Maybe you noticed in tonight’s paper that the Supreme Court is hearing a case on whether a law banning cross burning (a la KKK) is a violation of free speech, or a legitimate way to “punish” what the SF Chronicle called “racial intimidation”. No less an entity than the ACLU is helping defend the free speech view.

We found it appalling that, in the early stages of the hearing, the Justices focused mainly on what constitutes free speech and whether it was fair to single out cross burning as the only example of egregious actionable behavior.

It took the only black man currently sitting on the Court, Clarence Thomas, to point out that historically, cross burning is far more than symbolic speech or even intimidation. It’s an unmistakable physical threat. Thomas didn’t speak out until halfway through the hearing. The other Justices listened. This changed the course and tone of the debate.

I attended a gun show at the San Mateo County fairground facilities in the early 1990’s. Much of the offerings were garbage exhibited by low-lifers peddling cheap imported ammunition, war surplus castoffs and fake Nazi memorabilia. One exhibitor was hawking paper targets with the circle-and-diagonal “ban the …” symbol, a pink triangle, and telescopic sight crosshairs superimposed over a crude drawing of a face that was represented as “gay”. The shooting target had the word “Kill fags” printed prominently on it.

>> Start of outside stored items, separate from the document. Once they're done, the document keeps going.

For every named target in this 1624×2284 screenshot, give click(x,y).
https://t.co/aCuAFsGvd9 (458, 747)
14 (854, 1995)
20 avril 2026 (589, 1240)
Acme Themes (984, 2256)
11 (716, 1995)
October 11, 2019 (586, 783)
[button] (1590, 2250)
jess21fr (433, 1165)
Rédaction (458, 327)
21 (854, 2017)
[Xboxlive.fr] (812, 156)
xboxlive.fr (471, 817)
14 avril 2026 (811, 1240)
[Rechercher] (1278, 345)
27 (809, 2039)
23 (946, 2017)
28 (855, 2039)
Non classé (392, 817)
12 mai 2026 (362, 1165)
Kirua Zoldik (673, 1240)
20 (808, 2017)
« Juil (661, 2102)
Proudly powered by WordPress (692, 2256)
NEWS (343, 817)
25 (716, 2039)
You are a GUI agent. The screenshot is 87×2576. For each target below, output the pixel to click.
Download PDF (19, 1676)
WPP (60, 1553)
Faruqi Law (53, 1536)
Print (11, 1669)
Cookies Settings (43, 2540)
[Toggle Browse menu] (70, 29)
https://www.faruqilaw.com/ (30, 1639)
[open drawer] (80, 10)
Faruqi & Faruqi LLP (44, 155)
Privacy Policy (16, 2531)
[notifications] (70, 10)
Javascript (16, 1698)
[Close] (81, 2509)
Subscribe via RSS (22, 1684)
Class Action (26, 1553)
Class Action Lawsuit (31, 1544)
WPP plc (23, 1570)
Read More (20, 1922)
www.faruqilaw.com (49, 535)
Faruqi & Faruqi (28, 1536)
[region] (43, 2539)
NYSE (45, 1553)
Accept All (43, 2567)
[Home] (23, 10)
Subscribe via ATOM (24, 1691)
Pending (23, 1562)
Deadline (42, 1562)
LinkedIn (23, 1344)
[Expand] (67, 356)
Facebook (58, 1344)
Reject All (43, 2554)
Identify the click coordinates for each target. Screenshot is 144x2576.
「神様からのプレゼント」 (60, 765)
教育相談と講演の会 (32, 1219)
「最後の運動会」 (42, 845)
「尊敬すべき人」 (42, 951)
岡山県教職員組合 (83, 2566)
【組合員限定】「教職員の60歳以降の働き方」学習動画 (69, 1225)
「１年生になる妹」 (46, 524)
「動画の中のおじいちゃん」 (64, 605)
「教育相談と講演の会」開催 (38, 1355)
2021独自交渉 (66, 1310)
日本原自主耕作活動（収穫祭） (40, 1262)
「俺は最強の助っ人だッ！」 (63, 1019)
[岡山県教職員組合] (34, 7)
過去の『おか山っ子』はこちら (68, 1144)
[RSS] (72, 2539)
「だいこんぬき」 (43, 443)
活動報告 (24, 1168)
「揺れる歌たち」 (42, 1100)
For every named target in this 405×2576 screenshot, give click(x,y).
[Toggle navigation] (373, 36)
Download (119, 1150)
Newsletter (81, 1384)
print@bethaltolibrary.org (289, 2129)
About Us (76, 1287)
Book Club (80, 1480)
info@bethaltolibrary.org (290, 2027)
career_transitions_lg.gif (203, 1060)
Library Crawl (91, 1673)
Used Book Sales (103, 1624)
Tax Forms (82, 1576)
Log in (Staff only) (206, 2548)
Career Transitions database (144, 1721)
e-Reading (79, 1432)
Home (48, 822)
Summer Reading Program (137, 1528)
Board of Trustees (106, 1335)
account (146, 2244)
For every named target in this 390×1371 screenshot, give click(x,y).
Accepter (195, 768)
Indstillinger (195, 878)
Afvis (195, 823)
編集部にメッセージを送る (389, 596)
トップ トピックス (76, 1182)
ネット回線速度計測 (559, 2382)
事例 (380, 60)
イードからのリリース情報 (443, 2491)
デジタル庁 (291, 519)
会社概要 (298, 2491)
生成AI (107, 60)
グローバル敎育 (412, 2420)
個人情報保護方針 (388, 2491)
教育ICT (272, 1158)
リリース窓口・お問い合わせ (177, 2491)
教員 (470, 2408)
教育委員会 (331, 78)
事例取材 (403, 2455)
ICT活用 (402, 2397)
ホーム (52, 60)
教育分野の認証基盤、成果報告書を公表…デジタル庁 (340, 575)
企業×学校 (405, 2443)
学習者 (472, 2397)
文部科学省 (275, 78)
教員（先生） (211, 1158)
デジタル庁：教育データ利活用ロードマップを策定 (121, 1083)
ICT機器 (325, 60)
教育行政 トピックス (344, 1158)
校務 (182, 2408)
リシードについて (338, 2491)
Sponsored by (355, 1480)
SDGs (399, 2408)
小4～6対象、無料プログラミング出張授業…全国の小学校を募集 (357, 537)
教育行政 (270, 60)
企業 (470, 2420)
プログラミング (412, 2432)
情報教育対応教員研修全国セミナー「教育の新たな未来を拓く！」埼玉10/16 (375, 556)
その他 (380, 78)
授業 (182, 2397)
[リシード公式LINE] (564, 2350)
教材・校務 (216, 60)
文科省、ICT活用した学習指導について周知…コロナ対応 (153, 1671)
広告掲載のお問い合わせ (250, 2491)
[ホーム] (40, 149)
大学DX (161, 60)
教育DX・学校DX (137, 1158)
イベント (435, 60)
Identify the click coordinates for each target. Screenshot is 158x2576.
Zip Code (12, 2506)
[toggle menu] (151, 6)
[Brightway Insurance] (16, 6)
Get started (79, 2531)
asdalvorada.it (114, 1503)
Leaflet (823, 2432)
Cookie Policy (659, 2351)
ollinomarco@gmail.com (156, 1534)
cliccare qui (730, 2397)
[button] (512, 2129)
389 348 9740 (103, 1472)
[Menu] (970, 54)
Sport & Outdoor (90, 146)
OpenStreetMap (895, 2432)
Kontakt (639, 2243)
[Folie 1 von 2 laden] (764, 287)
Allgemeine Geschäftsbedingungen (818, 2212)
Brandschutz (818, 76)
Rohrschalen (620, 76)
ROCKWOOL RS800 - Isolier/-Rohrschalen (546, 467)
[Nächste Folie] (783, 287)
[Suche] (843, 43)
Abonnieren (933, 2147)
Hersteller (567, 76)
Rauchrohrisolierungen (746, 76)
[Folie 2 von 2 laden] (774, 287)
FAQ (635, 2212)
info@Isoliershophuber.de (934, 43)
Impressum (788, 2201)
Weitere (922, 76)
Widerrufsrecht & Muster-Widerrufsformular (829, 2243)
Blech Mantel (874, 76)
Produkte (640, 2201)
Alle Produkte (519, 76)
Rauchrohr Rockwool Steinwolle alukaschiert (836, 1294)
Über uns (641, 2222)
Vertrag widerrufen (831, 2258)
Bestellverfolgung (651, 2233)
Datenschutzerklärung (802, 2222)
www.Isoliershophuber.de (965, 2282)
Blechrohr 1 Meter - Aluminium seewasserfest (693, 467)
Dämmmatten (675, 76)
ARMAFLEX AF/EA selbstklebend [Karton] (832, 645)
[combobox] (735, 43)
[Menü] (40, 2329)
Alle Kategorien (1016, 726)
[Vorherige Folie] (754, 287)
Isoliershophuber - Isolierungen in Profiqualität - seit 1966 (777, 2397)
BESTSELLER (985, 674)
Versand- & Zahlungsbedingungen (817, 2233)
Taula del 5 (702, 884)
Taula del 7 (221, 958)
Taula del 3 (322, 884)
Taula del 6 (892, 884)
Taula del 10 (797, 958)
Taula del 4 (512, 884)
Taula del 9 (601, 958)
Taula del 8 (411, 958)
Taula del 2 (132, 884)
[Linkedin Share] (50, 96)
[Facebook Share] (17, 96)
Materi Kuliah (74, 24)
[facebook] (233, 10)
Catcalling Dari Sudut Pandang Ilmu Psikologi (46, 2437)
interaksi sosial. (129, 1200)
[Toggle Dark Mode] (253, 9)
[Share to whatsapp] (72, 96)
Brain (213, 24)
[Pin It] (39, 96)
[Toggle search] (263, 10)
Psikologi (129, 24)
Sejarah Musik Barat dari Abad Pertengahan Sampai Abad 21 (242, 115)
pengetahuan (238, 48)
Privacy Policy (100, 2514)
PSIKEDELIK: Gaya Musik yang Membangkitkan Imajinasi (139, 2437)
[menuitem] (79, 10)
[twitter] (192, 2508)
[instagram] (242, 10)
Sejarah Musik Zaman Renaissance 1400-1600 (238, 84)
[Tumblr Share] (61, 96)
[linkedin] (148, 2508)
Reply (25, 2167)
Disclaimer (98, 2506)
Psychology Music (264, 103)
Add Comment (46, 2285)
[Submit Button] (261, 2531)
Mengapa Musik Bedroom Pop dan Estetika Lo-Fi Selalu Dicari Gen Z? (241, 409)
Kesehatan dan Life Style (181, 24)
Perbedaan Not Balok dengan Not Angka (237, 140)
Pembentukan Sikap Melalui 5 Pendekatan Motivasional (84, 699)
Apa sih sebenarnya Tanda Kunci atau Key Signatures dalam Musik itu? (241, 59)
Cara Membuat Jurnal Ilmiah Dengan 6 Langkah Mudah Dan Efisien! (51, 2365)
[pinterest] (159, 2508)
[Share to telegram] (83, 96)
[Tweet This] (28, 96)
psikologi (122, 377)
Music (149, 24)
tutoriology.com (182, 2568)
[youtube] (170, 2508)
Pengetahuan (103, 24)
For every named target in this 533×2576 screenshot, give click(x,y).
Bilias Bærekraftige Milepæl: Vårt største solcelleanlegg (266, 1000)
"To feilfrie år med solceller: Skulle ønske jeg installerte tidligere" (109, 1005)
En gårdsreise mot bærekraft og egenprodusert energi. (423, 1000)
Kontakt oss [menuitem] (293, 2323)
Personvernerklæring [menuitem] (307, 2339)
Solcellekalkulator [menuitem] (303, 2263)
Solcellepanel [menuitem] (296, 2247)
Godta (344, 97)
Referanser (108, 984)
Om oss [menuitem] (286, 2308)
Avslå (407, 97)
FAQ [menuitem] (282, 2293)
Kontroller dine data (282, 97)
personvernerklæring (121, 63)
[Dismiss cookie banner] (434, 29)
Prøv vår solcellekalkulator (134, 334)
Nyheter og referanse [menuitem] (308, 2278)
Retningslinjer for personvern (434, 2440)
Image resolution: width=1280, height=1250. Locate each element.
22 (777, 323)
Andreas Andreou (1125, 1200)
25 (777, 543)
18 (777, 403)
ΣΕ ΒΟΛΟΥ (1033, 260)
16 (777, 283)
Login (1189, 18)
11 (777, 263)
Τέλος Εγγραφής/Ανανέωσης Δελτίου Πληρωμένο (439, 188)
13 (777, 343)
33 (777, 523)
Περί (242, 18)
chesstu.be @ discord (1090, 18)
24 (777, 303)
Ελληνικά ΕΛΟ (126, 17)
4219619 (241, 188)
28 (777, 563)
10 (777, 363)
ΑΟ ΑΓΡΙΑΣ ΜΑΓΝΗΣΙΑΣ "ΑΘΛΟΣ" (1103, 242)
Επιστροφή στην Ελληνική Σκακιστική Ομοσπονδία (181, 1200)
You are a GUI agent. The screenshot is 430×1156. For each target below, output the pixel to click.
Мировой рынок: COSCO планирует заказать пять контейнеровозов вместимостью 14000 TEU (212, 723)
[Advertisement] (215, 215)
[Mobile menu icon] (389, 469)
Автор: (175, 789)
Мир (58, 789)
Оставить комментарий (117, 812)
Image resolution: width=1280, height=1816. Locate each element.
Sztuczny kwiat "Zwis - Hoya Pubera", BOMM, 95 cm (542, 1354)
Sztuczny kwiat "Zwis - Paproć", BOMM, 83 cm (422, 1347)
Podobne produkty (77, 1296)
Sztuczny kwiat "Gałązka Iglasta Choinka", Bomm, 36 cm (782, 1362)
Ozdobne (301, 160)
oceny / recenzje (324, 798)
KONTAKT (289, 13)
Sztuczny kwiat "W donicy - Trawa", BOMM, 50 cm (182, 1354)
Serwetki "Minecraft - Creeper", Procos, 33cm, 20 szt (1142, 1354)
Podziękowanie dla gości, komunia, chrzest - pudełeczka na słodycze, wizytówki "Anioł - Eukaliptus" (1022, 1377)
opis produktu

I asked the exhibitor if the target was his. When he responded “yes”, I turned him in to the expo officials. They made him take it down. Five minutes later, it was up again. If that’s “symbolic speech”, then I would surely have a similar right to “symbolically” publish his name and address with detailed instructions on how to locate and detonate his gas main.

However else one may size up the individual justices, these men are intellectually acquisitive. What can it mean when eight white Justices get mired on “symbolic speech” that overtly and unmistakably threatens violence and death to innocent, targeted individuals?

I very recently read a pundit’s observation that the ACLU was the only organization in America that could go to court to defend an individual’s right to burn down the ACLU Headquarters. Sorry, ACLU. You need to get off the dime on this one.